■ What to produce ■
Where the listing below has a line with "Duplicate query A using the copy icon", write out exactly that line and every line after it, stopping after the line with "Click the back".

++++ Extracted material

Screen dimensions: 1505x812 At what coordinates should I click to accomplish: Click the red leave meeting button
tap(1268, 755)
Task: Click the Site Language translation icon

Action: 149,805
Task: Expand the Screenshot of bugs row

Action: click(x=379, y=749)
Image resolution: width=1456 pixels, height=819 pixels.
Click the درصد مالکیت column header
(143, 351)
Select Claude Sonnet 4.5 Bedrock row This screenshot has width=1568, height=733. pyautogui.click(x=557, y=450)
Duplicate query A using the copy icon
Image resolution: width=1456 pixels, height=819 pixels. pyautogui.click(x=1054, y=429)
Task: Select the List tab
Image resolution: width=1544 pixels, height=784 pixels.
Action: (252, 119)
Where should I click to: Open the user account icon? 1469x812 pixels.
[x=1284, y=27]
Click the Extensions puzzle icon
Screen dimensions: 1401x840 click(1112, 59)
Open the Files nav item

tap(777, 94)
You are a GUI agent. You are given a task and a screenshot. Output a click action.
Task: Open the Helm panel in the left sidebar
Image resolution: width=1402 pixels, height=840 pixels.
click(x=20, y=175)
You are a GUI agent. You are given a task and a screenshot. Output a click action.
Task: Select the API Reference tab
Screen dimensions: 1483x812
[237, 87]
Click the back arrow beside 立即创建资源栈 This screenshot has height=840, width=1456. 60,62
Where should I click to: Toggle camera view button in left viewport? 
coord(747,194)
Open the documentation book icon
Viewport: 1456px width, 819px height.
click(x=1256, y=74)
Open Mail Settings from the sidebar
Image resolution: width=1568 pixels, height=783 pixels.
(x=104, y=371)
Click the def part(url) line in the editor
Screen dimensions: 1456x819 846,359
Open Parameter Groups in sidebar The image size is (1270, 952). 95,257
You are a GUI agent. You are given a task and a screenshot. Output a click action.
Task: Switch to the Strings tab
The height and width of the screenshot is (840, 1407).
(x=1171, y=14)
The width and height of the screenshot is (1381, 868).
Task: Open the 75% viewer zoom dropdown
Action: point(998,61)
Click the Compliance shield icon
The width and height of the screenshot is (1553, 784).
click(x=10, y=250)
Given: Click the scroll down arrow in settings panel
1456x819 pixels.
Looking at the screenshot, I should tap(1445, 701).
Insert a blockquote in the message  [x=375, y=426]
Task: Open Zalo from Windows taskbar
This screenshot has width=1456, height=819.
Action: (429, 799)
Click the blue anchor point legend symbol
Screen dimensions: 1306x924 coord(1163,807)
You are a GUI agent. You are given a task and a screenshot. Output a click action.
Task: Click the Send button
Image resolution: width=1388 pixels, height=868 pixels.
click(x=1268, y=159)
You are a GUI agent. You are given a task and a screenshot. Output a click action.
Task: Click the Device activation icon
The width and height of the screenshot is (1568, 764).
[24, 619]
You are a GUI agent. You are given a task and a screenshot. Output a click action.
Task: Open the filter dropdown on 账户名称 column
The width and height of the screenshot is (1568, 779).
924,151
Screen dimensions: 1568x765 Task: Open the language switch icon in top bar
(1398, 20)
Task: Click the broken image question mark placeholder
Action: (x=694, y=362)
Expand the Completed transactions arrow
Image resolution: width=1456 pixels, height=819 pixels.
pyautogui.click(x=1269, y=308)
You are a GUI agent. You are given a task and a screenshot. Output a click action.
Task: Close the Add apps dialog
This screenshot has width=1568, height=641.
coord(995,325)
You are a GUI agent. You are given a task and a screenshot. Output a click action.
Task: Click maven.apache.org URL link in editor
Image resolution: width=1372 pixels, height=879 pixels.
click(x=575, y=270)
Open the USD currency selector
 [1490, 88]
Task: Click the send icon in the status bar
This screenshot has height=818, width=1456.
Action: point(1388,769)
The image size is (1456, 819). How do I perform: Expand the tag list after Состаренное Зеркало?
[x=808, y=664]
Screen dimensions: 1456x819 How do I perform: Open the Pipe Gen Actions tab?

++++++++

■ Solution to the problem ■
Duplicate query A using the copy icon
Image resolution: width=1456 pixels, height=819 pixels. pyautogui.click(x=1054, y=429)
Task: Select the List tab
Image resolution: width=1544 pixels, height=784 pixels.
Action: (252, 119)
Where should I click to: Open the user account icon? 1469x812 pixels.
[x=1284, y=27]
Click the Extensions puzzle icon
Screen dimensions: 1401x840 click(1112, 59)
Open the Files nav item

tap(777, 94)
You are a GUI agent. You are given a task and a screenshot. Output a click action.
Task: Open the Helm panel in the left sidebar
Image resolution: width=1402 pixels, height=840 pixels.
click(x=20, y=175)
You are a GUI agent. You are given a task and a screenshot. Output a click action.
Task: Select the API Reference tab
Screen dimensions: 1483x812
[237, 87]
Click the back arrow beside 立即创建资源栈 This screenshot has height=840, width=1456. 60,62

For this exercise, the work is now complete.